#### To do:
A: According to the biography of Wilhelmus Luxemburg, in what year did he become a fellow of the American Mathematical Society?
B: Reproduce the biography of Wilhelmus Luxemburg starting with "He received his" and going on through "with Abraham Robinson.", swapping "Caltech" for "the California Institute of Technology".

#### Provided passage:
Wilhelmus Anthonius Josephus Luxemburg (Delft, 11 April 1929 – 2 October 2018) was a Dutch American mathematician who was a professor of mathematics at the California Institute of Technology.

He received his B.A. from the University of Leiden in 1950; his M.A., in 1953; his Ph.D., from the Delft Institute of Technology, in 1955. He was assistant professor at Caltech during 1958–60; Associate Professor, during 1960–62; Professor, during 1962–2000; Professor Emeritus, from 2000. He was the Executive Officer for Mathematics during 1970–85. In 2012 he became a fellow of the American Mathematical Society. Luxemburg became a corresponding member of the Royal Netherlands Academy of Arts and Sciences in 1974.

Luxemburg contributed to the development of non-standard analysis by popularizing the construction of hyperreal numbers in the 1960s. Though Edwin Hewitt had shown the construction in 1948, the formalization of non-standard analysis is generally associated with Abraham Robinson.

#### Record list:
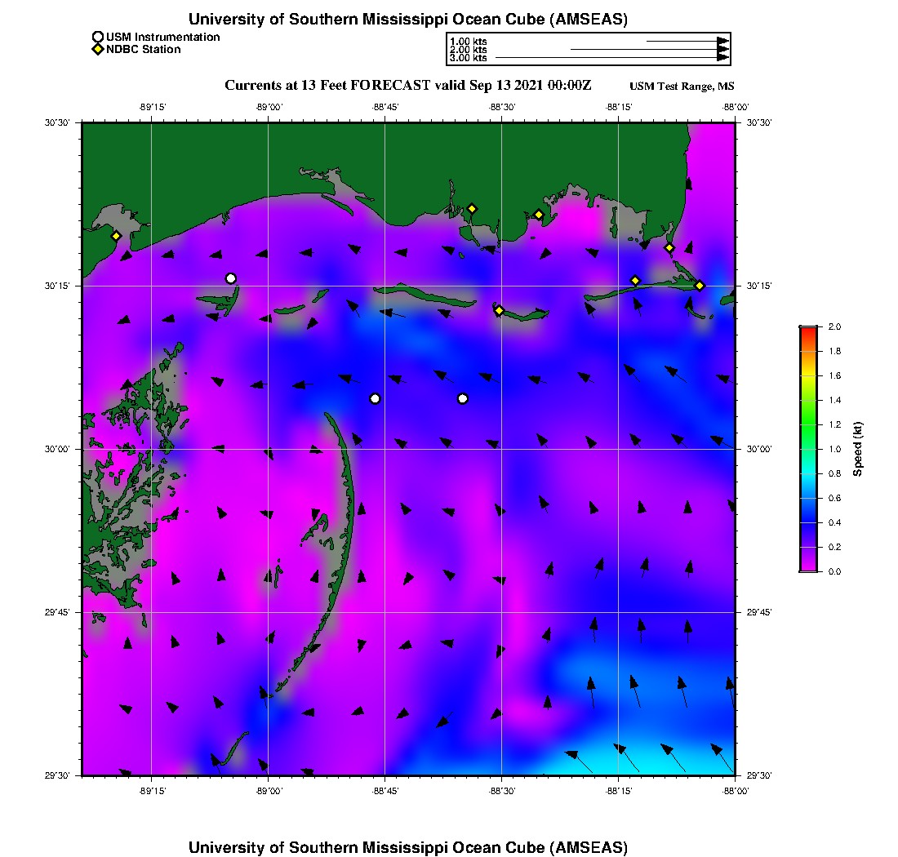Viewport: 898px width, 857px height.
Task: Click the top "Ocean Cube (AMSEAS)" title
Action: point(408,19)
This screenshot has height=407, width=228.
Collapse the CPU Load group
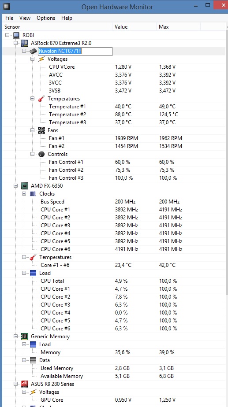coord(24,273)
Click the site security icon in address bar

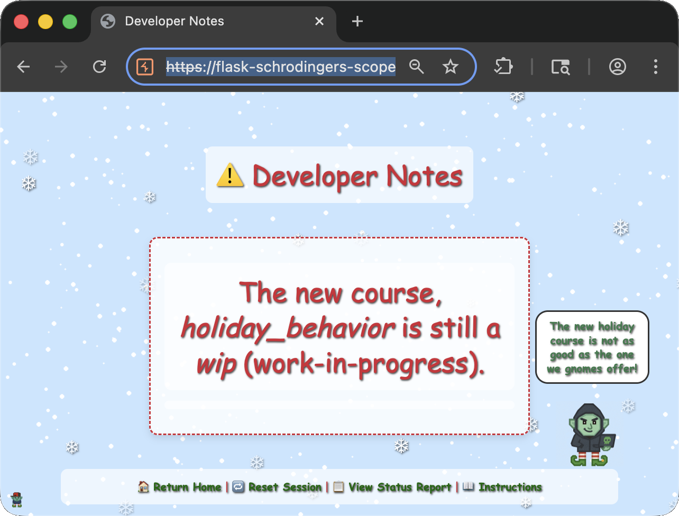tap(145, 67)
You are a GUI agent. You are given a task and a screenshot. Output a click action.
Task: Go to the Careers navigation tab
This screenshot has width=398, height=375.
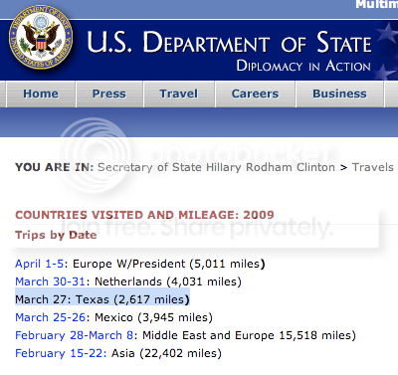click(x=255, y=94)
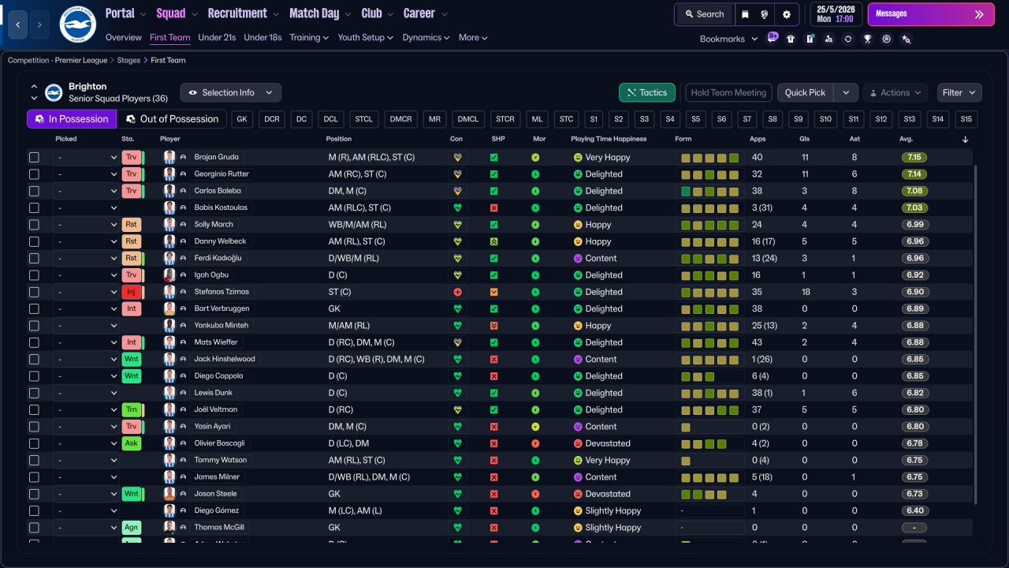Expand the Selection Info dropdown

coord(231,92)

#### Solution set:
A: 2012

B:
He received his B.A. from the University of Leiden in 1950; his M.A., in 1953; his Ph.D., from the Delft Institute of Technology, in 1955. He was assistant professor at the California Institute of Technology during 1958–60; Associate Professor, during 1960–62; Professor, during 1962–2000; Professor Emeritus, from 2000. He was the Executive Officer for Mathematics during 1970–85. In 2012 he became a fellow of the American Mathematical Society. Luxemburg became a corresponding member of the Royal Netherlands Academy of Arts and Sciences in 1974.

Luxemburg contributed to the development of non-standard analysis by popularizing the construction of hyperreal numbers in the 1960s. Though Edwin Hewitt had shown the construction in 1948, the formalization of non-standard analysis is generally associated with Abraham Robinson.